Trump Administration to Unveil Plan to Allow HRAs to Pay for Insurance Premiums

The Trump administration will allow small employers to use tax-free health reimbursement accounts (HRAs) to provide health coverage to workers, the Associated Press reported. Under the plan, expected to be formally announced Tuesday, employees could buy their own individual health insurance policies. Health policy critics have said the approach will undermine traditional job-based coverage, and the Obama administration had discouraged the practice. HRAs join other health insurance changes, including association health plans and short-term policies.

 

Number of Fatal Drug Overdoses Dips for First Time

The number of fatal drug overdoses nationwide has fallen for 6 consecutive months, reversing a sharp rise during the past few years, but public health experts warned against drawing firm conclusions based on a small timeframe, STAT News reported.
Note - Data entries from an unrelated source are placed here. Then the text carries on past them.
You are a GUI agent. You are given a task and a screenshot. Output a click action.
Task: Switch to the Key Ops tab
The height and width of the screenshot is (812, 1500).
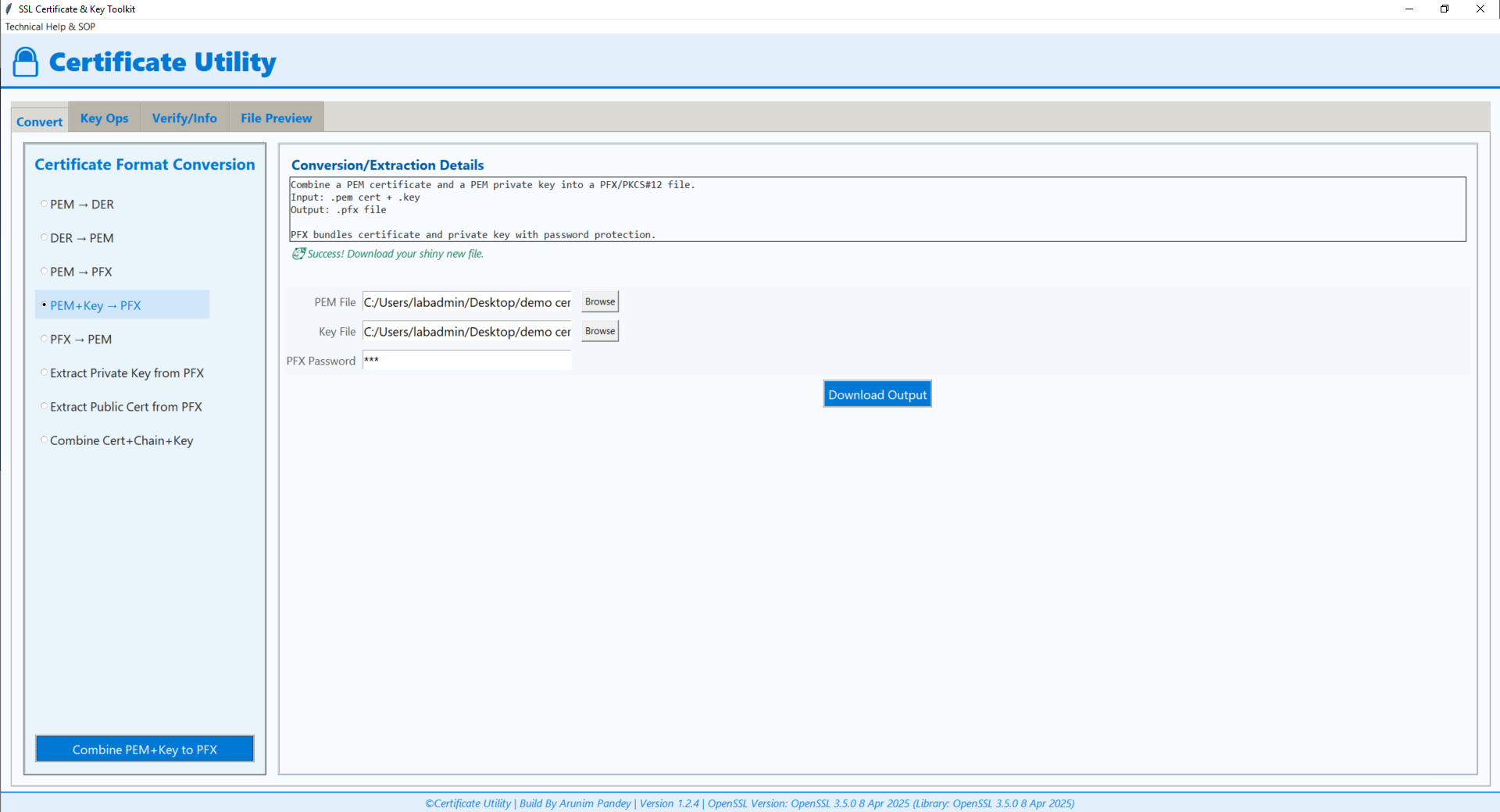click(x=104, y=117)
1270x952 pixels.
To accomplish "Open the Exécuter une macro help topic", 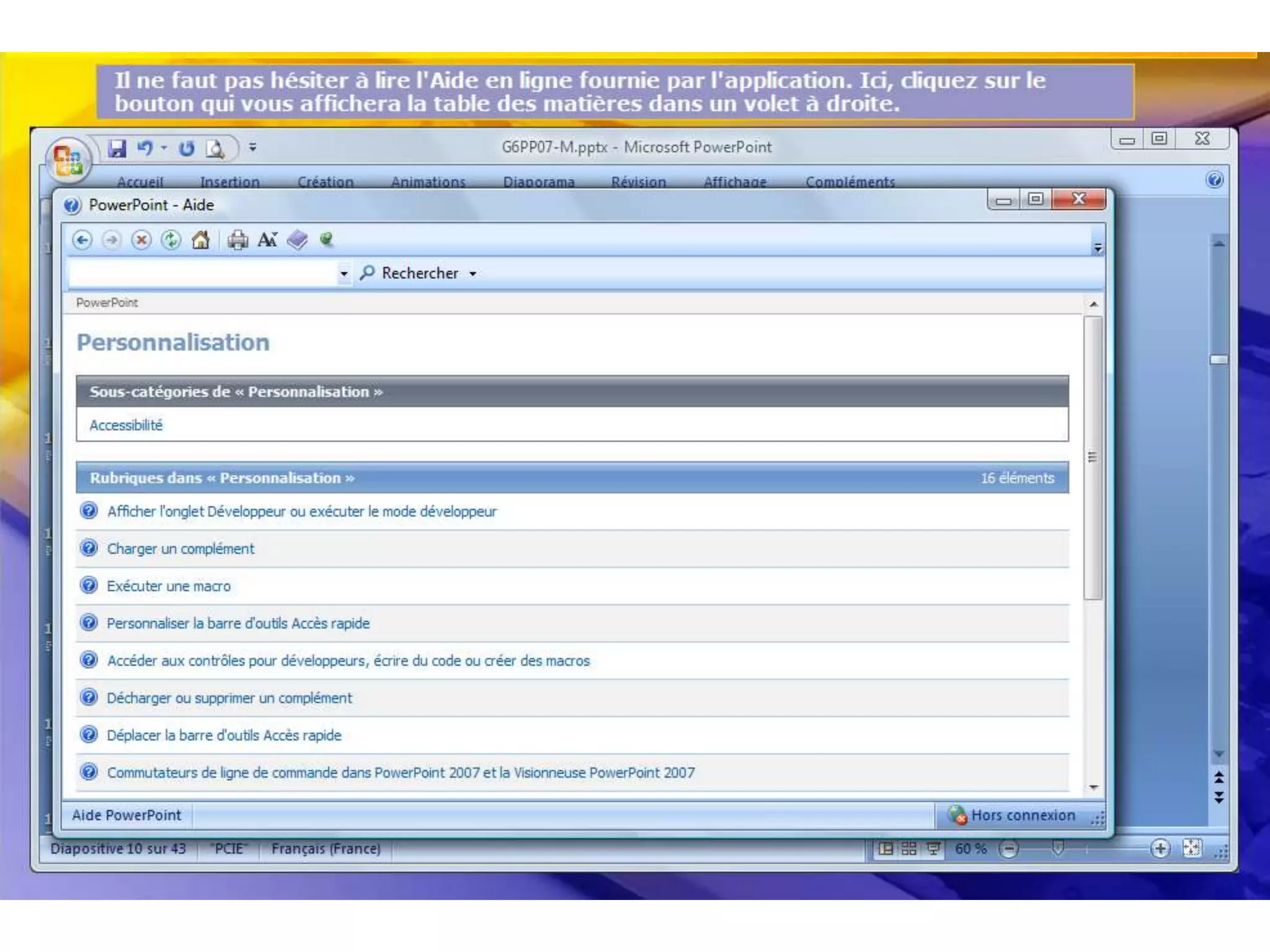I will pos(169,586).
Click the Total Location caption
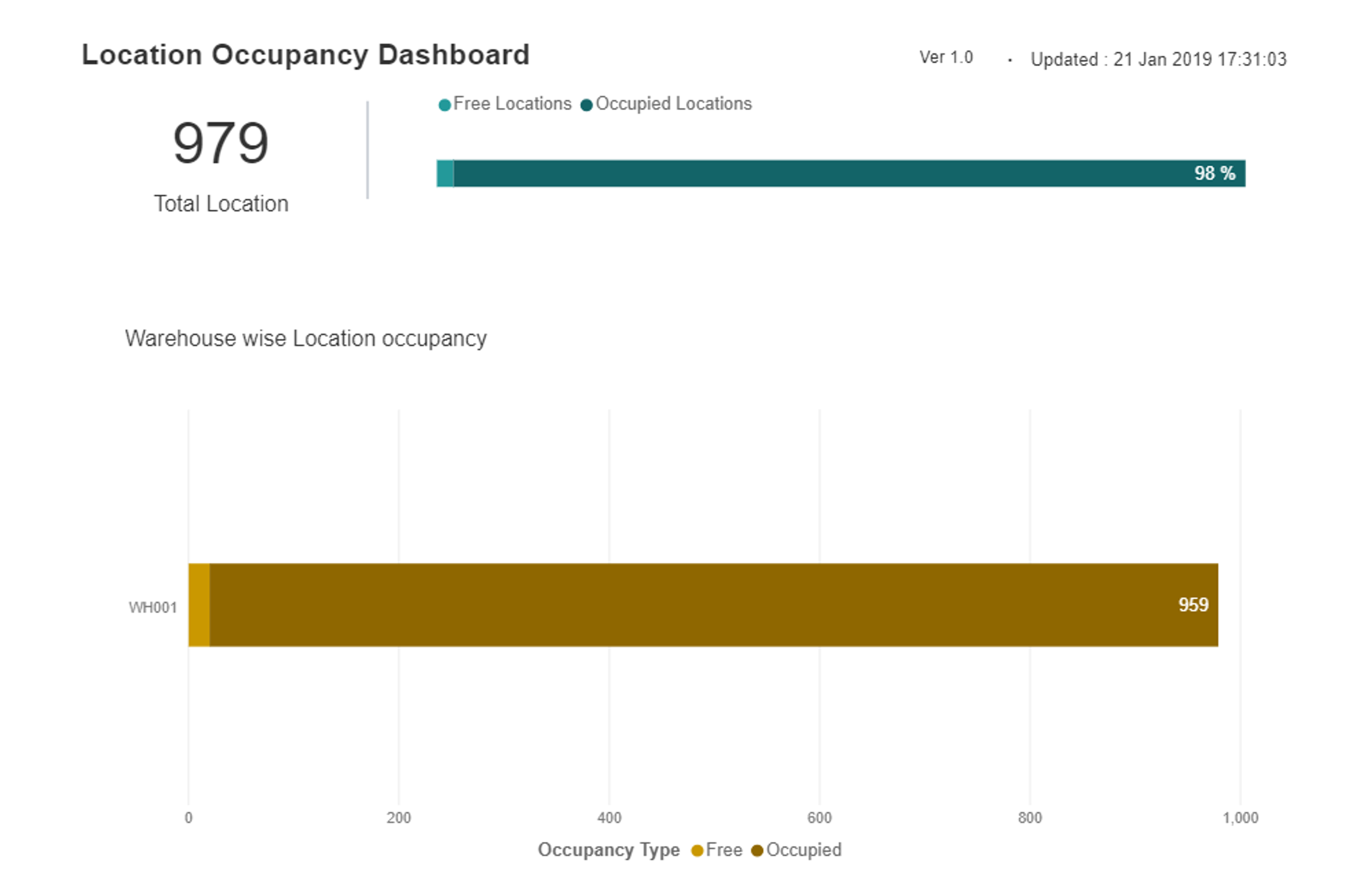This screenshot has width=1368, height=896. (x=220, y=204)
In in the 12-month period ending in March 2018, the CDC reported a decline of 2.8% in the number of overdose deaths, to an estimated 71,073 people, compared with the 12 months ending in September 2017.

 

Researchers Discover Microplastics in Human Stool

A pilot study with a small sample size of 8 people discovered that microplastics can make their way into the human gut, The New York Times reported. In a European study, researchers examined stool samples from volunteers in 8 countries and were surprised when every single sample tested positive for the presence of a variety of microplastics. Microplastics, about the size of a grain of rice, have become a major concern for environmental researchers over the past decade as plastic bags and bottles make their way into the ocean. The most common plastics detected were polypropylene and polyethylene terephthalate—both major components of plastic bottles and caps. The health effects are unknown and more research is needed.